--- Records provided Enclosed Below ---
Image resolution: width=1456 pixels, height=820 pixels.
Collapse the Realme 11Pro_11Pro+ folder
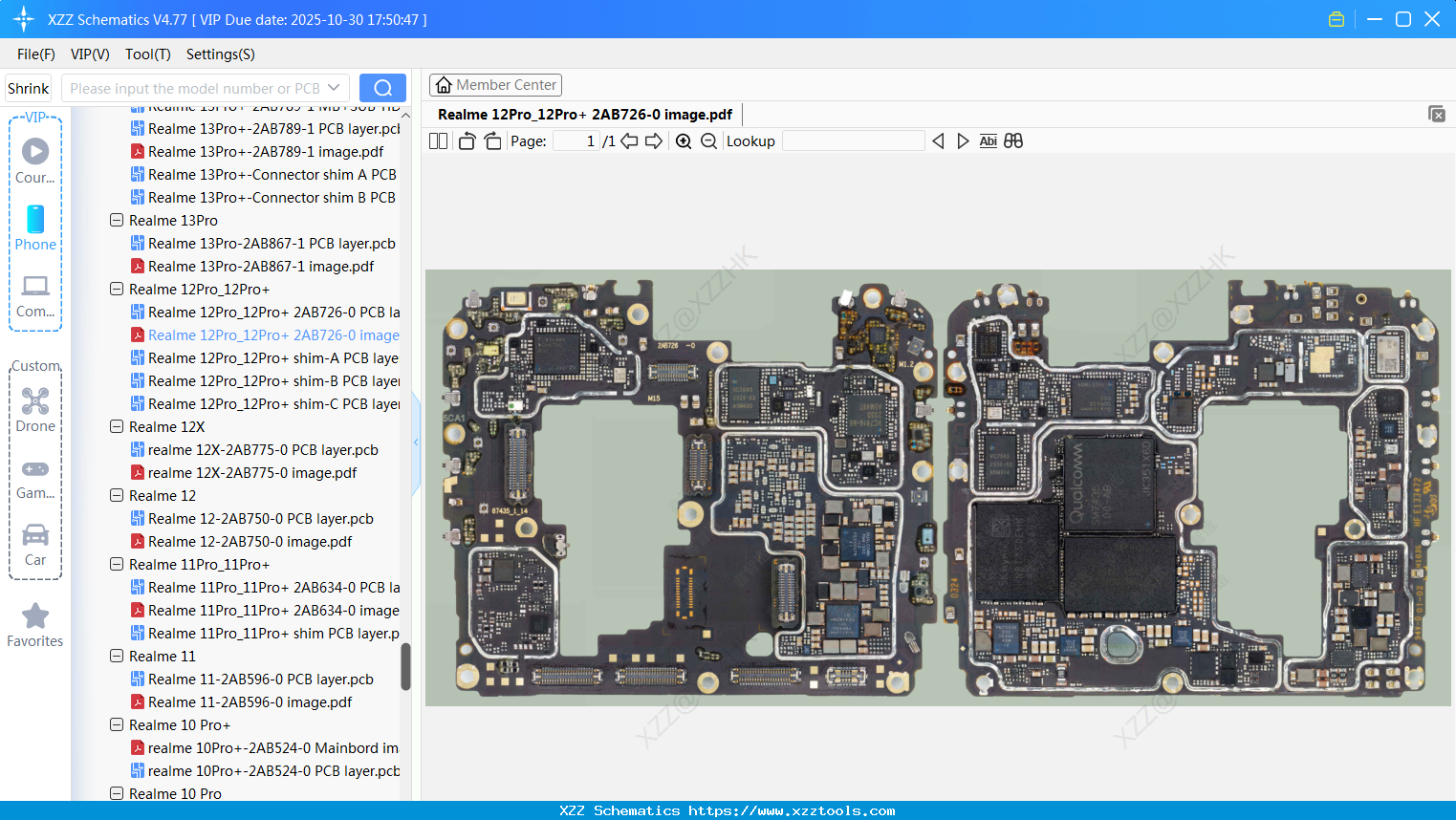(x=117, y=565)
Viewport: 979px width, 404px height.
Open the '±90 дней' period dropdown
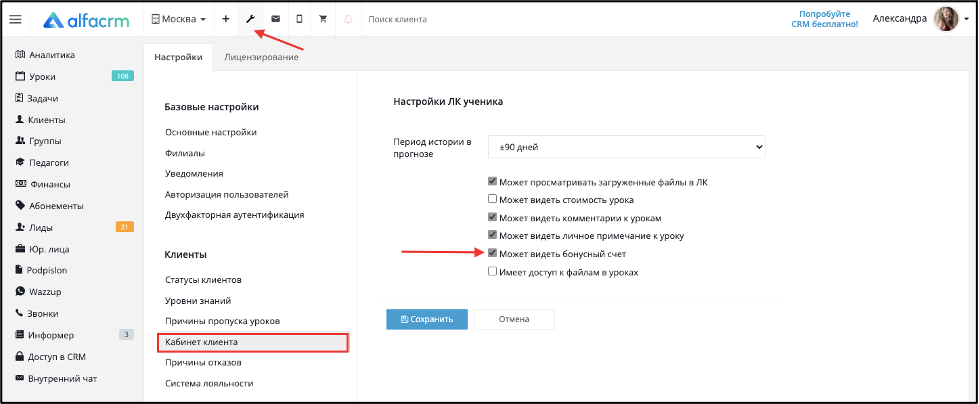click(626, 147)
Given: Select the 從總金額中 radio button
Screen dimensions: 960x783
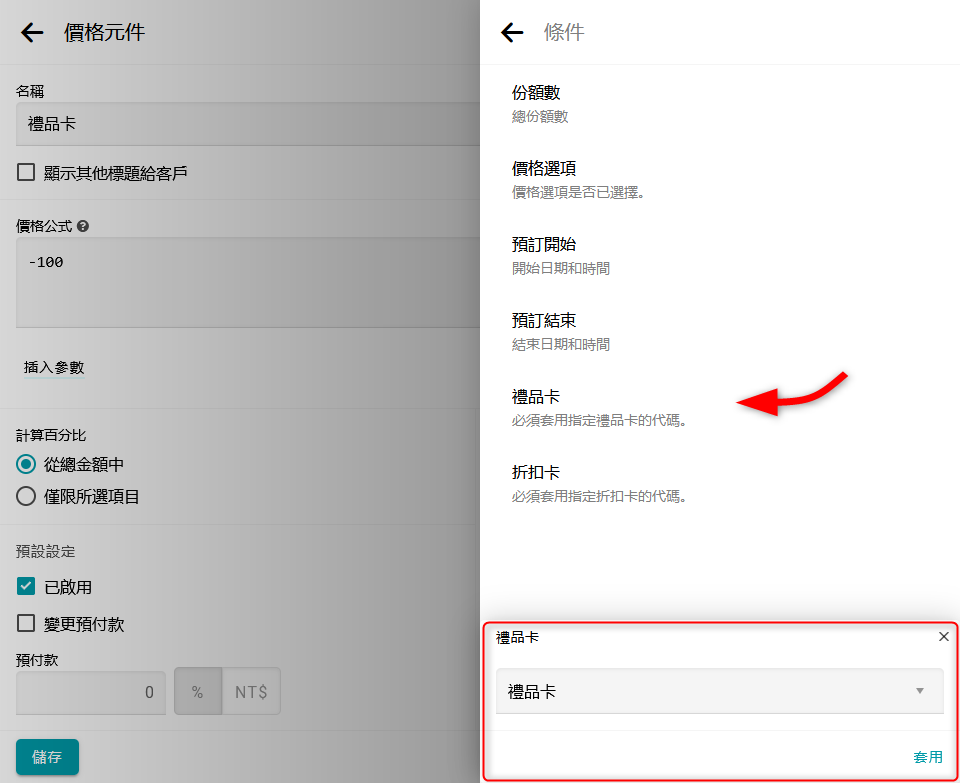Looking at the screenshot, I should coord(26,465).
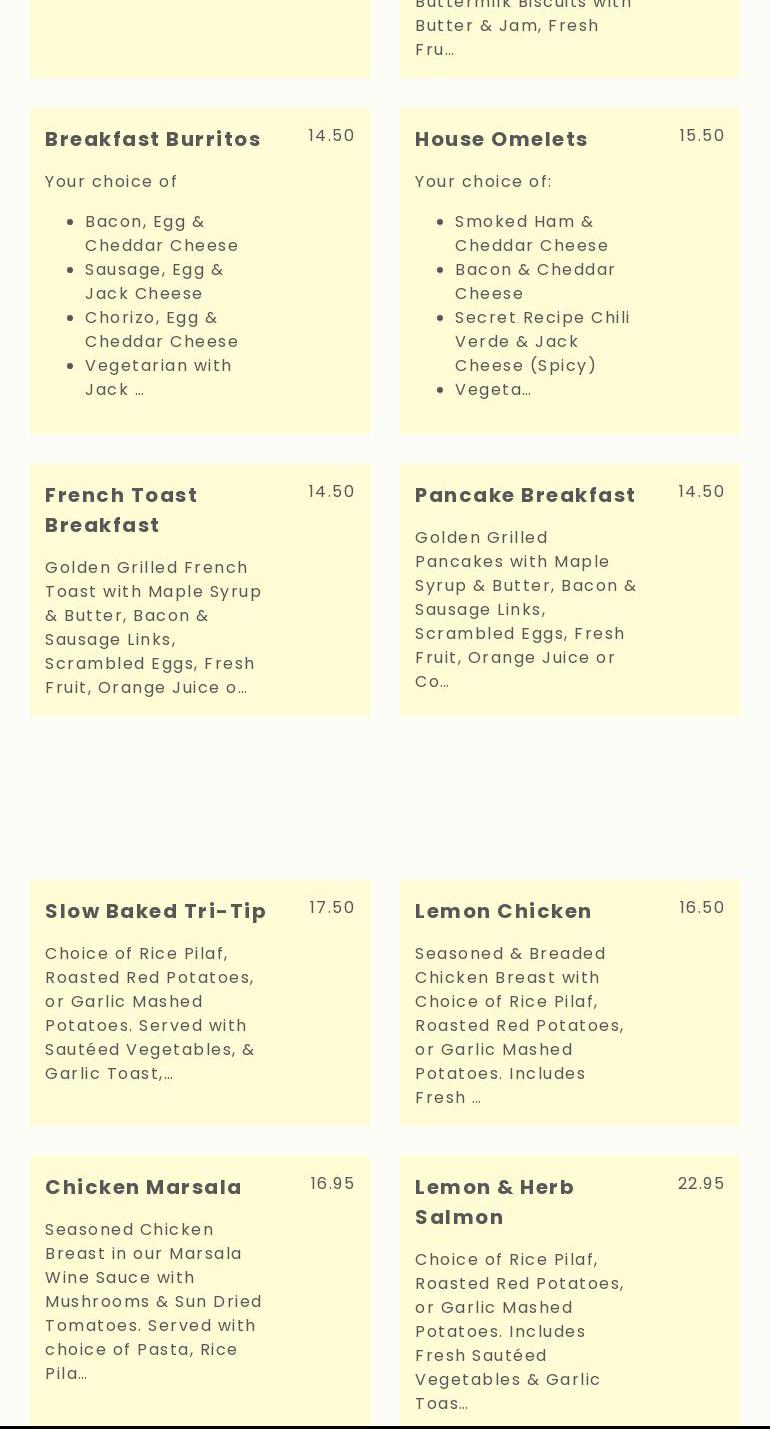Open the Pancake Breakfast item heading
Image resolution: width=770 pixels, height=1429 pixels.
click(525, 495)
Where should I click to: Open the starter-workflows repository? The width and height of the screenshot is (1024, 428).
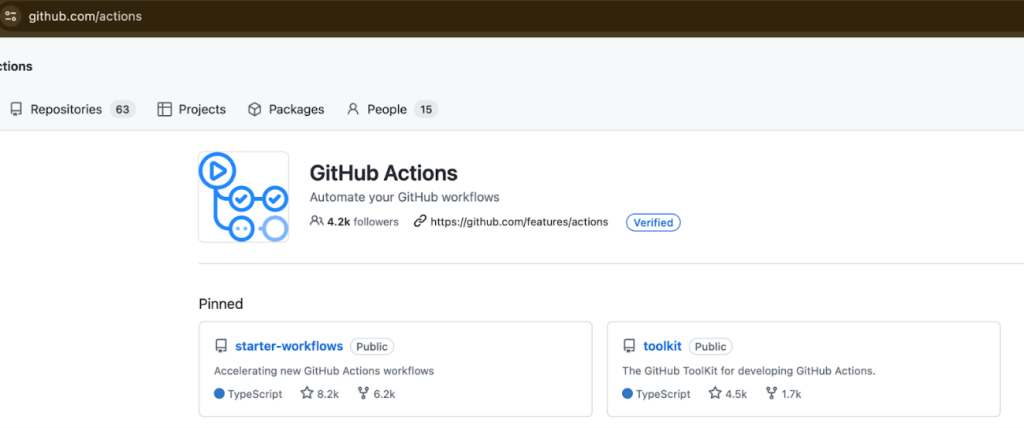pyautogui.click(x=289, y=346)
--- End of Enclosed Records provided ---
• **Exercise prompt**
Omit the pictures, then output the rest of the listing exactly.

• **Final answer**
Image resolution: width=1456 pixels, height=820 pixels.
Collapse the Realme 11Pro_11Pro+ folder
(x=117, y=565)
Viewport: 979px width, 404px height.
Open the '±90 дней' period dropdown
click(626, 147)
Given: Select the 從總金額中 radio button
Screen dimensions: 960x783
Looking at the screenshot, I should coord(26,465).
Open the Pancake Breakfast item heading
Image resolution: width=770 pixels, height=1429 pixels.
click(525, 495)
Where should I click to: Open the starter-workflows repository? The width and height of the screenshot is (1024, 428).
pyautogui.click(x=289, y=346)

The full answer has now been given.